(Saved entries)
■ ■ ■
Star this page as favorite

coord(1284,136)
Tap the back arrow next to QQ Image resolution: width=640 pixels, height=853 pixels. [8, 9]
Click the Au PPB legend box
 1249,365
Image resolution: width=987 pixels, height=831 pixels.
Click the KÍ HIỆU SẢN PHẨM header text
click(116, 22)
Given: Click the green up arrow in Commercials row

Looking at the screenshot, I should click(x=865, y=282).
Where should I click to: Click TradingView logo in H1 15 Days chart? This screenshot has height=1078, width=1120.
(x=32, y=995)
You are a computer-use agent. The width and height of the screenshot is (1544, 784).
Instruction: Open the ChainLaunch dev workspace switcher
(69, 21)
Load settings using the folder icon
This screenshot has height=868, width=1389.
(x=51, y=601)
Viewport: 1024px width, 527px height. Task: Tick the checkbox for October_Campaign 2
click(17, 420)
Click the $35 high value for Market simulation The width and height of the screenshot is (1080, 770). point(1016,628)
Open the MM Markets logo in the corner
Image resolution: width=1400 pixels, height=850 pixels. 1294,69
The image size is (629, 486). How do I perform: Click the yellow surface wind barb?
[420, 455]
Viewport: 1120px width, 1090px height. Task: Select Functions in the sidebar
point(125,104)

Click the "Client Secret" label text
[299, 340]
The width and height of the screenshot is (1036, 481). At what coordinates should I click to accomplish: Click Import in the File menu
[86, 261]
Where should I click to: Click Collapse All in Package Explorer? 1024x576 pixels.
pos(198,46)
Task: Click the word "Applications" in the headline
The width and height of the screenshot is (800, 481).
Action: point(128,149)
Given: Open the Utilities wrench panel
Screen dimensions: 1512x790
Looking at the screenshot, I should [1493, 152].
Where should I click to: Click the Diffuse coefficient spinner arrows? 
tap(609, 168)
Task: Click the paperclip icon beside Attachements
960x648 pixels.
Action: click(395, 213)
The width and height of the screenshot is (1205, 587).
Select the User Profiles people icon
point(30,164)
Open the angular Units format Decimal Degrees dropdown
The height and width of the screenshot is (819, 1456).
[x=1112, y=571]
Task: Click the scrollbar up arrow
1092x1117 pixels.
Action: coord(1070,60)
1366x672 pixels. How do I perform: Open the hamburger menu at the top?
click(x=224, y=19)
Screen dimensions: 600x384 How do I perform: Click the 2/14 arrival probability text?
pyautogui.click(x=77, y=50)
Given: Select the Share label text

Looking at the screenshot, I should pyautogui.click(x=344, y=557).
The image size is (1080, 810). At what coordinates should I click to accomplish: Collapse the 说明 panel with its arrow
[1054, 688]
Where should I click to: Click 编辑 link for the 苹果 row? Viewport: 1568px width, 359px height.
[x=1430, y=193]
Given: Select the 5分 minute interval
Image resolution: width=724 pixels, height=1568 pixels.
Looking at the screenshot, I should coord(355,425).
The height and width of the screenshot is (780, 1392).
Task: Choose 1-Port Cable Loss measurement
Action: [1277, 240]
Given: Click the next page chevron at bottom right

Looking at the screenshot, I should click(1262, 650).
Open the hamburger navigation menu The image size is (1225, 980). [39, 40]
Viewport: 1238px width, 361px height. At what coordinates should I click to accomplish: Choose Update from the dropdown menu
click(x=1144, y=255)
■ ■ ■
**Goal of the exercise:**
Without leaving anything out, repeat the data exactly.

**Answer space:**
Star this page as favorite

coord(1284,136)
Tap the back arrow next to QQ Image resolution: width=640 pixels, height=853 pixels. [8, 9]
Click the Au PPB legend box
 1249,365
Image resolution: width=987 pixels, height=831 pixels.
Click the KÍ HIỆU SẢN PHẨM header text
click(116, 22)
Given: Click the green up arrow in Commercials row

Looking at the screenshot, I should click(x=865, y=282).
Where should I click to: Click TradingView logo in H1 15 Days chart? This screenshot has height=1078, width=1120.
(x=32, y=995)
You are a computer-use agent. The width and height of the screenshot is (1544, 784).
Instruction: Open the ChainLaunch dev workspace switcher
(69, 21)
Load settings using the folder icon
This screenshot has height=868, width=1389.
(x=51, y=601)
Viewport: 1024px width, 527px height. Task: Tick the checkbox for October_Campaign 2
click(17, 420)
Click the $35 high value for Market simulation The width and height of the screenshot is (1080, 770). point(1016,628)
Open the MM Markets logo in the corner
Image resolution: width=1400 pixels, height=850 pixels. 1294,69
The image size is (629, 486). How do I perform: Click the yellow surface wind barb?
[420, 455]
Viewport: 1120px width, 1090px height. Task: Select Functions in the sidebar
point(125,104)

Click the "Client Secret" label text
[299, 340]
The width and height of the screenshot is (1036, 481). At what coordinates should I click to accomplish: Click Import in the File menu
[86, 261]
Where should I click to: Click Collapse All in Package Explorer? 1024x576 pixels.
pos(198,46)
Task: Click the word "Applications" in the headline
The width and height of the screenshot is (800, 481).
Action: point(128,149)
Given: Open the Utilities wrench panel
Screen dimensions: 1512x790
Looking at the screenshot, I should [1493, 152].
Where should I click to: Click the Diffuse coefficient spinner arrows? 
tap(609, 168)
Task: Click the paperclip icon beside Attachements
960x648 pixels.
Action: click(395, 213)
The width and height of the screenshot is (1205, 587).
Select the User Profiles people icon
point(30,164)
Open the angular Units format Decimal Degrees dropdown
The height and width of the screenshot is (819, 1456).
[x=1112, y=571]
Task: Click the scrollbar up arrow
1092x1117 pixels.
Action: coord(1070,60)
1366x672 pixels. How do I perform: Open the hamburger menu at the top?
click(x=224, y=19)
Screen dimensions: 600x384 How do I perform: Click the 2/14 arrival probability text?
pyautogui.click(x=77, y=50)
Given: Select the Share label text

Looking at the screenshot, I should pyautogui.click(x=344, y=557).
The image size is (1080, 810). At what coordinates should I click to accomplish: Collapse the 说明 panel with its arrow
[1054, 688]
Where should I click to: Click 编辑 link for the 苹果 row? Viewport: 1568px width, 359px height.
[x=1430, y=193]
Given: Select the 5分 minute interval
Image resolution: width=724 pixels, height=1568 pixels.
Looking at the screenshot, I should coord(355,425).
The height and width of the screenshot is (780, 1392).
Task: Choose 1-Port Cable Loss measurement
Action: [1277, 240]
Given: Click the next page chevron at bottom right

Looking at the screenshot, I should click(1262, 650).
Open the hamburger navigation menu The image size is (1225, 980). [39, 40]
Viewport: 1238px width, 361px height. At what coordinates should I click to accomplish: Choose Update from the dropdown menu
click(x=1144, y=255)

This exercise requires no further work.